Ainsi le site historique du Collège de France accueille une vingtaine d’œuvres exceptionnellement prêtées par le département des Antiquités grecques, étrusques et romaines du musée du Louvre : superbes céramiques, bronzes et verres offrent un aperçu des tables aristocratiques où la richesse des décors le dispute à la variété des formes et des supports. Cet esthétisme n’élude en rien le discours scientifique soulignant, entre autres, une grande continuité des usages de ces objets, que ce soit pour les lampes à huiles, les flacons à parfums ou les contenants à vin, au fil des époques et des sites.

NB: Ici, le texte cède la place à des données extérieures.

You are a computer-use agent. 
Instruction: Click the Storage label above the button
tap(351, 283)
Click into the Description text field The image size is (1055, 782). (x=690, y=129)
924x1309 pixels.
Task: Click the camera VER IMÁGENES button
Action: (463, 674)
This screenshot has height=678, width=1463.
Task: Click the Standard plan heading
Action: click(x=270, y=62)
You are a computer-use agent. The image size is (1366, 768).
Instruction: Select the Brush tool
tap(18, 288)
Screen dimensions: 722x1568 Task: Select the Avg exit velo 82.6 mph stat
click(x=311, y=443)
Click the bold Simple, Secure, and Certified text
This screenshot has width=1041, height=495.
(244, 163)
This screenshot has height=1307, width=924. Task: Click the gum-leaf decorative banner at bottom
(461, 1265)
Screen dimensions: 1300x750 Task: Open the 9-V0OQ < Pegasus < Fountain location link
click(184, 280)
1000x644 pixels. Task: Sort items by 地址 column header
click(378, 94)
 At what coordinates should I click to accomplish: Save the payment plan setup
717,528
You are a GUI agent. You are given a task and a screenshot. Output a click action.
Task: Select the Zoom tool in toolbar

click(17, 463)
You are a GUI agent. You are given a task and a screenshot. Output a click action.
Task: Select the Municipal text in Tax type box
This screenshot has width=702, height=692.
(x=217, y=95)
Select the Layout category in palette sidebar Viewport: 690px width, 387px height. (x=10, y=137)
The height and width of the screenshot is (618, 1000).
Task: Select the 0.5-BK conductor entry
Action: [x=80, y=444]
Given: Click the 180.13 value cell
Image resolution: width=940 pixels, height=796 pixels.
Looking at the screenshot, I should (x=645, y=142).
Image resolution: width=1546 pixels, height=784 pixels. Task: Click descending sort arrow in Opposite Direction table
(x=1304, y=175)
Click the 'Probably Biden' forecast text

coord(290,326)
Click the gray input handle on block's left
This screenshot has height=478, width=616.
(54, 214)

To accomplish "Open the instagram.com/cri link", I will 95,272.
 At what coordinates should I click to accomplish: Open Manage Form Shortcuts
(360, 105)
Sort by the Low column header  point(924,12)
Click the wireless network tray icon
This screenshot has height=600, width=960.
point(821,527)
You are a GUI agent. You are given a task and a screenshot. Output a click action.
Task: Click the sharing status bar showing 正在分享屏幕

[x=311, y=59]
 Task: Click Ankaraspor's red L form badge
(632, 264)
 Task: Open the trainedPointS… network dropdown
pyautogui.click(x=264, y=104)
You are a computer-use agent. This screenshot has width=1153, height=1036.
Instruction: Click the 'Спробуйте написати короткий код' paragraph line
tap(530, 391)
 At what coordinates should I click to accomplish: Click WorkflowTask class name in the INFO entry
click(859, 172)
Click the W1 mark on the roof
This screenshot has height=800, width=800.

Les parfums de Délos et les vins de Gaule
À l’Institut des civilisations, le discours archéologique est davantage mis en avant. Cartes localisant l’ensemble des fouilles menées pendant près de cinquante ans par Jean-Pierre Brun et ses équipes, photographies anciennes ou plus récentes, maquettes exceptionnelles (d’une parfumerie antique, d’une villa viticole et d’un navire de transport romain) ainsi que plusieurs entretiens éclairent les vestiges exposés, issus de sites majeurs. Outre le musée du Louvre, le Collège de France s’est donc associé à l’École française de Rome, au Centre Jean-Bérard de Naples, à l’École française d’Athènes, à l’Institut français d’archéologie orientale (Ifao) du Caire pour incarner ce voyage en Méditerranée. À Délos, on découvre l’art de la parfumerie (que mentionnait d’ailleurs Pline en son temps) grâce, entre autres, aux fouilles de pressoirs. Un dispositif olfactif a d’ailleurs été spécialement élaboré afin de rendre accessible un parfum antique (rhodinon). Puis on se rendra à Pompéi, pour mieux comprendre un pan méconnu des activités quotidiennes de la cité, de ses artisanats, de ses commerces et notamment ses (très) nombreuses boulangeries. En Gaule, ce sont les productions de vin et d’huile qui ont surgi de terre grâce aux fouilles de la villa de Pardigon et cellesdu Mas des Tourelles à Beaucaire, dans cette région agricole, la basse vallée du Rhône, si dynamique au Haut-Empire.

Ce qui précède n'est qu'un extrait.